Hürriyet

17 Ekim 2011 Pazartesi

Miladi 2120 Hicri 1545 ( 14.Bölüm )

14.BÖLÜM


...


İram elindeki kutsal emaneti kaldırdı yukarı. Kadehe yağmur damlaları dolmaktaydı. Düşen yıldırımlar, ara sıra bu ucubeyi aydınlatıyordu. Yağmur damlaları Kadeh-i Şerife coşkuyla doluyordu.

Kadeh-i Şerif'in gözünden..!

Kimindir bana dokunan bu münafık eller? Ne tür bir kendini bilmezdir, Hz. Muhammed'in kadehini çalı koyan? Bilmez mi başına gelecekleri, bu ahlaksız cüretinden dolayı? Allah'ın elçisinin kadehine ne cüretle dokunursun? Cezanı o ucube aklın keser mi? Düşünmez misin alacağın zulmü?

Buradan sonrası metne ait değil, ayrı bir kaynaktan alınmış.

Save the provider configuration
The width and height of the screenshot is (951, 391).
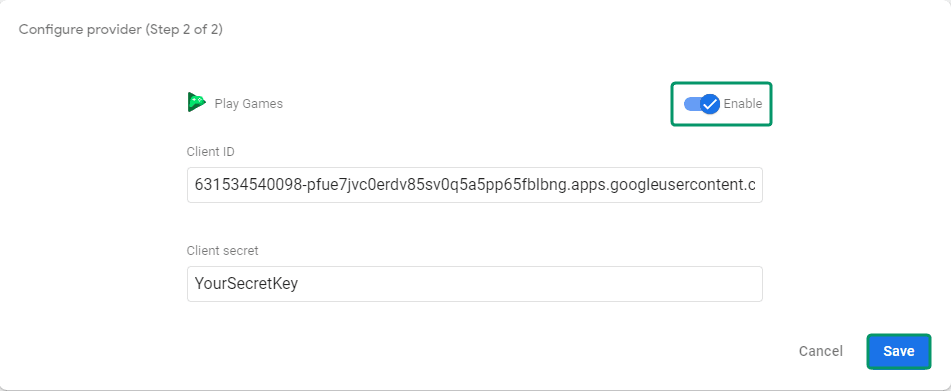[898, 352]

Biran düşündü İram, ilk defa korktu!

"Yapmasam bunu... Zaten çalmıştım Kuran-ı Kerim'i! İşlemiştim çok büyük günahı! Bir de çaldım ya Kadeh-i Şerifi. Yapmasam bari... Götürmesem onu efendime! O kötülüğe, ben ona hizmet ediyorum. Kötü müyüm ben? Ben neden iyilikle beslenmedim? Kötülüktü bana iyilik yapan sadece. Kötülük, iyilik yapmaz ki kimseye, olmasa bir şer emeli..."

Geçerken bu cümleler zihninden, bir gölge görünür öteden... Diğer çatının üzerinde dikilen kimdir?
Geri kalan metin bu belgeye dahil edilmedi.